The average economic cost price is calculated based on the cost of production and the share of the fixed costs. These costs are allocated to production in the relevant production period. For vegetables and cut flowers, this cost price is charged for each production period of four weeks or to the different crops. For potted plants, the calculation refers to the production of 1000 plants.

Due to the increasing attention being paid to the environmental impact of crops, the carbon footprint is calculated for each type of cultivation and divided over the different factors of production.

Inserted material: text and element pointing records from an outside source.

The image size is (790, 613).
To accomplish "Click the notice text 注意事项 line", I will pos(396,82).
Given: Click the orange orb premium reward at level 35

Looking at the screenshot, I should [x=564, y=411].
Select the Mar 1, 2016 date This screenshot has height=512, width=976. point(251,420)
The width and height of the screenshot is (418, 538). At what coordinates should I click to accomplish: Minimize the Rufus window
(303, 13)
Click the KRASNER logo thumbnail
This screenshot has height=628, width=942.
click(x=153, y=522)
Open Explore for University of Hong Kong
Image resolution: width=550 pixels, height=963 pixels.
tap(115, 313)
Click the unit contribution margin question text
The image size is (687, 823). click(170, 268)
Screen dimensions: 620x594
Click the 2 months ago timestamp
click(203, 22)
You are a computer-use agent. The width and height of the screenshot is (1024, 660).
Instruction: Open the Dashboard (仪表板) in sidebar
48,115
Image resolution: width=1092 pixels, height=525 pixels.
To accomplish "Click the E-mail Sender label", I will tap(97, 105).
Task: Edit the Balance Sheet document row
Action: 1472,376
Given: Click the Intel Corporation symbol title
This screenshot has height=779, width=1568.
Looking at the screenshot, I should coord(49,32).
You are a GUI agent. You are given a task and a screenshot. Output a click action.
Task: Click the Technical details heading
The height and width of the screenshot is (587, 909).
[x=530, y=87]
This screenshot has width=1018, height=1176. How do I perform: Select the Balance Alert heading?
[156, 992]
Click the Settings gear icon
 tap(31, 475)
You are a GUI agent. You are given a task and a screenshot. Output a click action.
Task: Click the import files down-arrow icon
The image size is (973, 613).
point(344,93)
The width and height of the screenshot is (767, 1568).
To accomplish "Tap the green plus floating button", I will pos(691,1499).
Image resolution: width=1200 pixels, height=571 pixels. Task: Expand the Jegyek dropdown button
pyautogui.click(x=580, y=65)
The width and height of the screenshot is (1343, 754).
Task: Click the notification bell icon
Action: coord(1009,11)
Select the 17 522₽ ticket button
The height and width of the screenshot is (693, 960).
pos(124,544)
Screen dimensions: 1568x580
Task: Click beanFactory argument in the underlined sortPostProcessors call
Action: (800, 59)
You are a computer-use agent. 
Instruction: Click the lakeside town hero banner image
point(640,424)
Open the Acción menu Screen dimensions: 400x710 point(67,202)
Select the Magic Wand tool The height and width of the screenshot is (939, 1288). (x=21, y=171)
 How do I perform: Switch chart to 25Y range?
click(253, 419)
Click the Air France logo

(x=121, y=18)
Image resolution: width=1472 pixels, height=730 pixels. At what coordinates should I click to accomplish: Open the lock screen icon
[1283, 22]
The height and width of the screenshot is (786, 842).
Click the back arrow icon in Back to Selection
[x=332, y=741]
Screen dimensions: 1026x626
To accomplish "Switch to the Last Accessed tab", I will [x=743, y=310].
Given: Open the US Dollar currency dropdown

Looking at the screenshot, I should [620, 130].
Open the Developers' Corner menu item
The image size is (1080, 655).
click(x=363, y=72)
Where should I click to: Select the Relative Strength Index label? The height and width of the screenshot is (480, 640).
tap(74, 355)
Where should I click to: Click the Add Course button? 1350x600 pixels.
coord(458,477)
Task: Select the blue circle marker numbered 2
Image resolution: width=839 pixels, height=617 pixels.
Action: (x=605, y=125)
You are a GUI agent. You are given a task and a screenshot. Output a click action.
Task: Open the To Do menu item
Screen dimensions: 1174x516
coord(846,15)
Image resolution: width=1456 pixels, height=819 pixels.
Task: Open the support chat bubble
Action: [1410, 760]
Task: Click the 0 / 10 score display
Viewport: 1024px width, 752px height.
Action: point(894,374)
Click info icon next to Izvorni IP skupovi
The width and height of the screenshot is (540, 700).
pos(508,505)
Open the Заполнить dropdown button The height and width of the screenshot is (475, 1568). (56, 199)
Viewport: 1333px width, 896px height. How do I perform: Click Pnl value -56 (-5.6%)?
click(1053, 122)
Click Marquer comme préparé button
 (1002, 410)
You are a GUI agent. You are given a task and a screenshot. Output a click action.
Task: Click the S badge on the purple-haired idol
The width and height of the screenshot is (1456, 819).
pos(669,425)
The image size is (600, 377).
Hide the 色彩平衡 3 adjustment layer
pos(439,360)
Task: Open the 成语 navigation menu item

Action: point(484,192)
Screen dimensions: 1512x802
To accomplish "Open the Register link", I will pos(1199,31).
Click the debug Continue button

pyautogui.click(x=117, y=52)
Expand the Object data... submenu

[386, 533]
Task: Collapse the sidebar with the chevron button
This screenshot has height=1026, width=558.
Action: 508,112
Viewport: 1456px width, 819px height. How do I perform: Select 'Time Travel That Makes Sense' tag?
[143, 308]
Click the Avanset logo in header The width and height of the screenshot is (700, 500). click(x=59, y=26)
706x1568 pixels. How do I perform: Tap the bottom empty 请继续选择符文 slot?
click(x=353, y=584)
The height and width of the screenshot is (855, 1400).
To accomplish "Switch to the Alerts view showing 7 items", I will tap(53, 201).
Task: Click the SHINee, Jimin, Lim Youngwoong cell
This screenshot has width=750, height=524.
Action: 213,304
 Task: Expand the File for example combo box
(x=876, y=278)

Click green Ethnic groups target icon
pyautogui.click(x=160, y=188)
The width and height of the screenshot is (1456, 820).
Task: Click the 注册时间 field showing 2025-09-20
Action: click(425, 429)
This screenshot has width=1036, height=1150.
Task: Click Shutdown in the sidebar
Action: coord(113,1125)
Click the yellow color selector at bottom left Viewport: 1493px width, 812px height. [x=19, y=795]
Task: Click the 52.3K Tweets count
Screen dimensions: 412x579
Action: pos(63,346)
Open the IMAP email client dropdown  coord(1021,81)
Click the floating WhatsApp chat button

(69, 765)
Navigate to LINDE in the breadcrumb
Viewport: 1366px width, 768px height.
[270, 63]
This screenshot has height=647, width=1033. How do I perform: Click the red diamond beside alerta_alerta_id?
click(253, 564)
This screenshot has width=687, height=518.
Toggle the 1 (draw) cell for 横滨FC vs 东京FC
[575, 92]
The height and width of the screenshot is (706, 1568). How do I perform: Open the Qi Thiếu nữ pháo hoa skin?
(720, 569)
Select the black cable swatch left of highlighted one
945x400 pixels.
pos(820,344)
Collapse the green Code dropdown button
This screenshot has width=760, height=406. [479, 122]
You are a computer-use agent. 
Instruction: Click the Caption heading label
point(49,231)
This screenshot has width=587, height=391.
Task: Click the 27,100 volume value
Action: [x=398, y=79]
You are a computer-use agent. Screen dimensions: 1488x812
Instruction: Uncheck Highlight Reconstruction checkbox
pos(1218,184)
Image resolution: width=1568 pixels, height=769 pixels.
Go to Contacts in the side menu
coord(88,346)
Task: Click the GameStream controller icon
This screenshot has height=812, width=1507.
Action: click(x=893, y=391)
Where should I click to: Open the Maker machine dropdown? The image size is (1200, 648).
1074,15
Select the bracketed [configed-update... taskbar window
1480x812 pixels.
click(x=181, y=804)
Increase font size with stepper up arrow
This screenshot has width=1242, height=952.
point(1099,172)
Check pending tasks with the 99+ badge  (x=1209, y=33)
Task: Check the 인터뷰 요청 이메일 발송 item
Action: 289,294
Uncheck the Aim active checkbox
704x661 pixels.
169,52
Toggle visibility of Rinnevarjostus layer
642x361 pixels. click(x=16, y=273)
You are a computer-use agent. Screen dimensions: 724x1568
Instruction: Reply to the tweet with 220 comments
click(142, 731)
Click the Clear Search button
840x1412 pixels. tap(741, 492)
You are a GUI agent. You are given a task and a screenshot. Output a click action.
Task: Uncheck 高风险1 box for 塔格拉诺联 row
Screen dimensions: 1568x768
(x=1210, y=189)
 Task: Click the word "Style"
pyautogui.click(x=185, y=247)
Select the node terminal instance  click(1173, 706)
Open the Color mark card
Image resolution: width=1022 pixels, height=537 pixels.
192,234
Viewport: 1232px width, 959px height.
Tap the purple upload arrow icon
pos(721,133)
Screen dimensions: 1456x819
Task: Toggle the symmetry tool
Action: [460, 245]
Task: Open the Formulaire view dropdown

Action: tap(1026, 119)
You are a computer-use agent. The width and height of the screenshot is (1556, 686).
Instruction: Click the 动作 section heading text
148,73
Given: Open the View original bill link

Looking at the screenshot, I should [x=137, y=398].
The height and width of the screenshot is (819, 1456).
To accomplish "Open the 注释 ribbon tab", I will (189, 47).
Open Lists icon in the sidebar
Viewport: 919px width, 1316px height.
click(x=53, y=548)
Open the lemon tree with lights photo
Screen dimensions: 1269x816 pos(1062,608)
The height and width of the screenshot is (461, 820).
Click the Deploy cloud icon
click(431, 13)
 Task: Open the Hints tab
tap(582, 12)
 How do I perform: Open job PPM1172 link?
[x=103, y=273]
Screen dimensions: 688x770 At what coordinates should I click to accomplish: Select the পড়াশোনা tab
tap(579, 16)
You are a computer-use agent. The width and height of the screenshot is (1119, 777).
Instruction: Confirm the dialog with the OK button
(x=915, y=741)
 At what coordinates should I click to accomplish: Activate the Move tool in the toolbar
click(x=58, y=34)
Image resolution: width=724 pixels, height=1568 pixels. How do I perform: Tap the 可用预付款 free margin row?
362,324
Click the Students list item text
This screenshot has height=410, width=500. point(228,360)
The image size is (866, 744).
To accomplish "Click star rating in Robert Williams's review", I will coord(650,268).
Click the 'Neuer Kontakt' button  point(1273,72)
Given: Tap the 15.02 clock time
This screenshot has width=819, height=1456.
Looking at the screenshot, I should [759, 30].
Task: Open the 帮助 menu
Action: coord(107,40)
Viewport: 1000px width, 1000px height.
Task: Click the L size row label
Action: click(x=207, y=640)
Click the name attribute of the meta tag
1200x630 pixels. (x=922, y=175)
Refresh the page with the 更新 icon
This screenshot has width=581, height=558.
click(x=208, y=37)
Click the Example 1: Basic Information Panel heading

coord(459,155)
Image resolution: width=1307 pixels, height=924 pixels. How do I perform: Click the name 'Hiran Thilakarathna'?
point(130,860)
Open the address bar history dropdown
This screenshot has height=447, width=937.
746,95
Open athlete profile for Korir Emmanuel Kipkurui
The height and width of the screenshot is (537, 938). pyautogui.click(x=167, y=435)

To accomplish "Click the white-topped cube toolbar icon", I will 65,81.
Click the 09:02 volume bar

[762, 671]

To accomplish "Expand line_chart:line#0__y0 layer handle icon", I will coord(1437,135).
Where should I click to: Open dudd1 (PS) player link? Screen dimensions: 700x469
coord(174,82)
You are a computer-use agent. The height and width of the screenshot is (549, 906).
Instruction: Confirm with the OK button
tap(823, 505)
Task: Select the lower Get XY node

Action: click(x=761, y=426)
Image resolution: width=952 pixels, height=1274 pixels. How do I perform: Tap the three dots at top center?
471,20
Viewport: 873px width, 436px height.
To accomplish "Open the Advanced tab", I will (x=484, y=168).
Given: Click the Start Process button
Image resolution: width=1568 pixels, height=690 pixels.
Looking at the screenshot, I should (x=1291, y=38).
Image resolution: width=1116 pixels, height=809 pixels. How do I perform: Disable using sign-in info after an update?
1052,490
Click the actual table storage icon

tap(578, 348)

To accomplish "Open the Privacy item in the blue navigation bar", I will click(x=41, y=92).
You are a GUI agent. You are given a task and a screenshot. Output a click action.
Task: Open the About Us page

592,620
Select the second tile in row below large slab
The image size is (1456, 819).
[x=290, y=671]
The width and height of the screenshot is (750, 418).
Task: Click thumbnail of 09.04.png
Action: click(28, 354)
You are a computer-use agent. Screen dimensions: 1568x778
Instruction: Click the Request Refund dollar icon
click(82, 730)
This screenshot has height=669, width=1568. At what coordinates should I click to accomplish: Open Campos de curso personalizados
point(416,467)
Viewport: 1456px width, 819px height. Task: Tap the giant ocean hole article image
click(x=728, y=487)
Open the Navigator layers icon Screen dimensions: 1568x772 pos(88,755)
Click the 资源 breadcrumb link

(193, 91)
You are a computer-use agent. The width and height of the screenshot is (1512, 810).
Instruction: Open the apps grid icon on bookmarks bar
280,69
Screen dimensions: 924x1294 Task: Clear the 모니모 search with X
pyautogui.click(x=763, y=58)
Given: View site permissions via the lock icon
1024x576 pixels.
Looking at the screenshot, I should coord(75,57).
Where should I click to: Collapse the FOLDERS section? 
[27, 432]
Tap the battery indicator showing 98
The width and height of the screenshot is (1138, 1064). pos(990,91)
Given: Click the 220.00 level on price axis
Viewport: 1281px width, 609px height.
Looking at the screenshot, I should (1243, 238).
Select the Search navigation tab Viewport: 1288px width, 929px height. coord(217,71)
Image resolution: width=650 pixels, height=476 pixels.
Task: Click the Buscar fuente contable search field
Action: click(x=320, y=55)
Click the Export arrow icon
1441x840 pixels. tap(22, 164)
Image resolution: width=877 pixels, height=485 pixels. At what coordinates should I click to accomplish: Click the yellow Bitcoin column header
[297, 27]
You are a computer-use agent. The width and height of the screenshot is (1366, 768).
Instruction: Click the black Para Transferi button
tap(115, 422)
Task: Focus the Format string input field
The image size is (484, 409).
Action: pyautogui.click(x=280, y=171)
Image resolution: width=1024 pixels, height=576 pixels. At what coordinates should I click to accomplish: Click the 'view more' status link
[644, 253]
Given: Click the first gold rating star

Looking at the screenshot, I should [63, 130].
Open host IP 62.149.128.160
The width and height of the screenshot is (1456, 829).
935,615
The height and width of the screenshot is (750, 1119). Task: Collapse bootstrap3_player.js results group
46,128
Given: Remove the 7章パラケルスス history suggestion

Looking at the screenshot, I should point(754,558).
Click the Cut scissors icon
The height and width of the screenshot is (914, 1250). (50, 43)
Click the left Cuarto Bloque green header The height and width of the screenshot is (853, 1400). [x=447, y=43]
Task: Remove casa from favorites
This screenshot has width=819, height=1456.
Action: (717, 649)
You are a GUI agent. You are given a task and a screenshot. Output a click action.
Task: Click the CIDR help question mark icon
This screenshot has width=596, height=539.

The compilation of this periodic KWIN reference book led to the following findings.

In the Dutch industry:

  • The increase in company acreage is continuing. Sixty-nine per cent of the greenhouse area in the Netherlands consists of companies with more than three hectares and 53% have more than five hectares. The number of companies has decreased by more than 70% since 2000, and 21% of the greenhouse companies (880 in all) today own 69% of the greenhouse area.
  • The vegetable crops area has also fallen since 2012. The area under tomato cultivation grew by 55% from 2000 to 2015. The cultivation of grape and cherry tomatoes doubled in that period at the expense of beefsteak and round tomatoes. Until 2010 the area planted with sweet peppers grew by 22% compared to 2000, and since 2010 the area has decreased by 17%. The share of red sweet peppers has risen at the expense of green.
  • The area under cut flower cultivation has fallen by 50% since 2000. Roses and chrysanthemum experienced a particular decline, by 70% and 50% respectively.
  • The area under flowering pot plant cultivation has grown rapidly by 40% since 2000, and has stabilised in recent years.

From a global economic perspective:

  • Differences in cultivation methods result in different cost prices and carbon footprints.
  • Several crops have an average cost price that is higher than the realised sale price.
  • The reduction in cost price made possible by the use of CHP has become less important thanks to the decreasing price of electricity supplied to the national electricity grid. The use of CHP still leads to a better carbon footprint, however.